Chegou na CPMI, na última quinta-feira (3), um relatório da Polícia Civil do Distrito Federal que analisa a movimentação financeira de Torres e outros investigados. De acordo com o documento, o ex-ministro repassou R$ 220 mil para sua irmã, R$ 40 mil para sua mãe e R$ 30 mil para sua esposa no ano passado. Os policiais destacaram ainda a transferência de um total de R$ 55,7 mil também no ano passado para o empresário Julio Carlos Correia, sócio da PH Recursos Humanos, uma empresa que possui diversos contratos com o governo federal.
Procurado pelo Estadão, o advogado de Torres, Eumar Novacki, informou que o ex-ministro pode esclarecer esses pagamentos aos parlamentares e que não há nenhuma preocupação quanto a isso. A defesa de Torres pediu ao ministro Alexandre de Moraes, do Supremo Tribunal Federal (STF), para que o ex-ministro tenha o direito de não responder a perguntas que possam incriminá-lo, mas também foi solicitada autorização para que Torres possa falar sem descumprir as restrições impostas pela corte. Não havia ainda decisão de Moraes.

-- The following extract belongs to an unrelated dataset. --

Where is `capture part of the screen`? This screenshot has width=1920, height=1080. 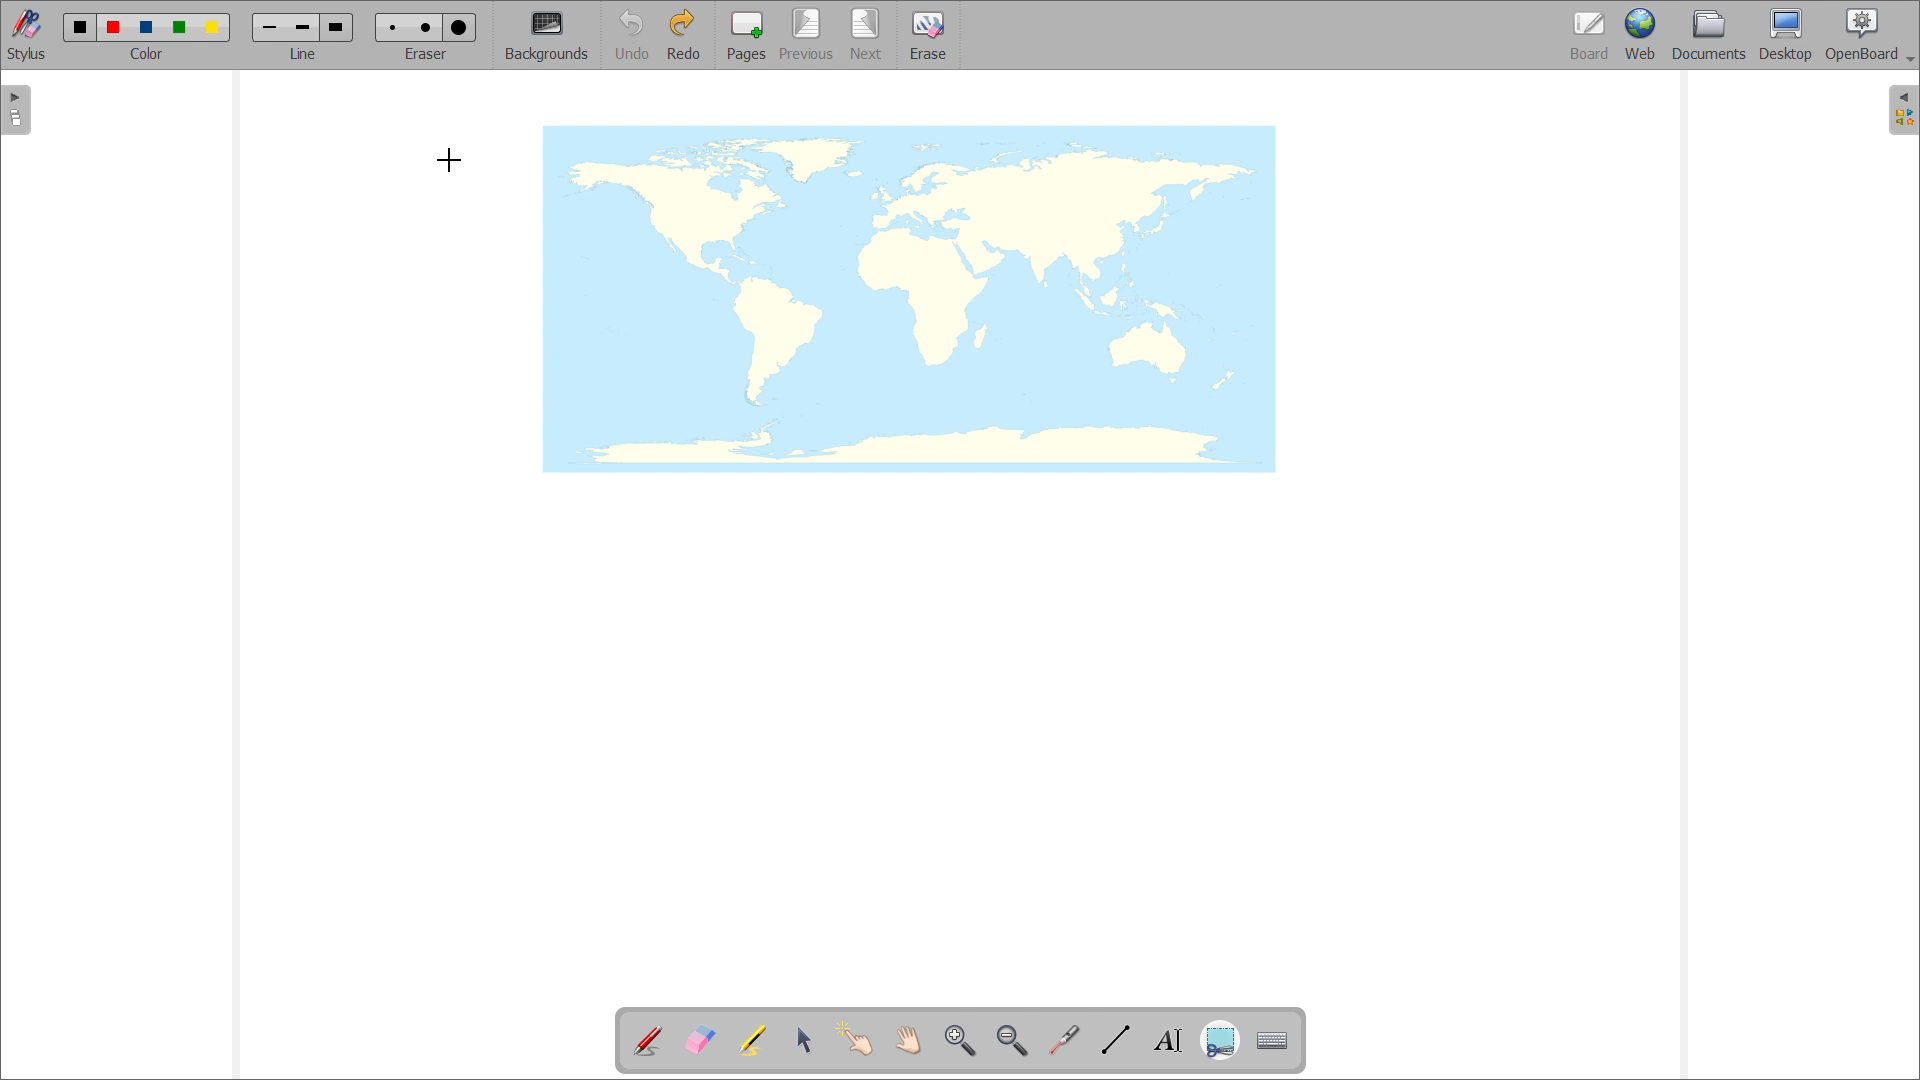
capture part of the screen is located at coordinates (1220, 1042).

A defesa de Torres afirma que esses R$ 55,7 mil repassados para o sócio da PH Recursos Humanos foram gastos pela compra de passagens de avião para os Estados Unidos.

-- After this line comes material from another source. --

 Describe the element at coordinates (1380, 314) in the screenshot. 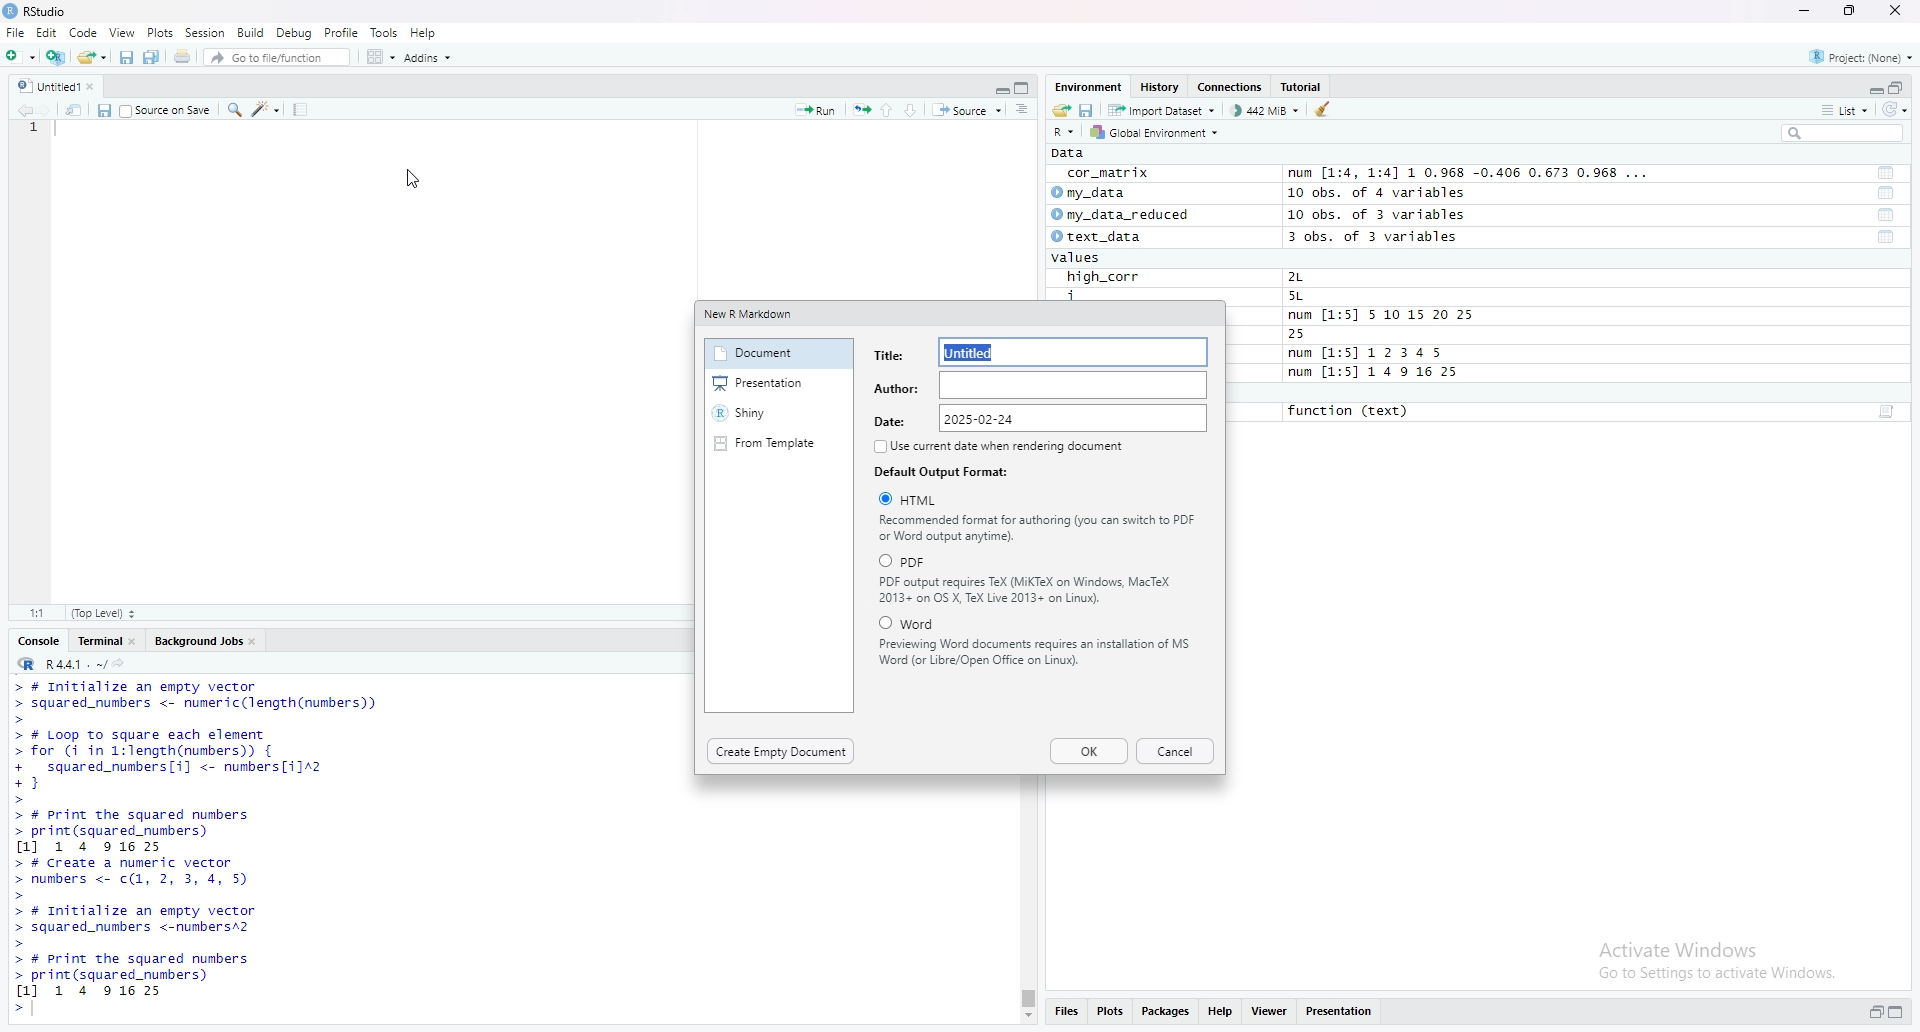

I see `num [1:5] 5 10 15 20 25` at that location.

“Foram compras de passagens da viagem que ele fez para os Estados Unidos. Estamos com os bilhetes impressos. O repasse para a irmã foi por uma sala que ele comprou com ela. Para a mãe, foi uma cirurgia. Não há nada atípico na movimentação financeira dele. Todo o dinheiro que entrou nas contas dele veio do governo, através de conselho de administração, ou do trabalho como delegado ou ministro” afirmou Novacki ao Estadão.
Torres foi preso no dia 14 de janeiro, assim que pousou no Aeroporto de Brasília, quando voltava das férias nos Estados Unidos. Ele ficou encarcerado até o dia 14 de maio, quando foi solto por decisão do ministro Alexandre de Moraes, do Supremo Tribunal Federal (STF).
A senadora Eliziane Gama (PSD-MA), relatora da CPMI, diz que Torres “tem muitas explicações a dar ao país”. Ao Estadão, ela afirma que o principal ponto em torno do qual o ex-ministro da Justiça deve ser questionado é a minuta, que foi encontrada na residência dele após os atos do 8 de janeiro.
“É preciso que ele mostre a verdade dos fatos, como por exemplo os detalhes e circunstâncias do caso que envolve uma minuta de uma GLO encontrada na sua casa. Esperamos que ele traga respostas detalhadas sobre o dia 8 de janeiro. A expectativa é que ele o faça sem tergiversar, não seja evasivo e principalmente cumpra com a verdade. A CPMI não será tolerante com mentiras, porque vulgarizam os trabalhos da comissão” disse a senadora.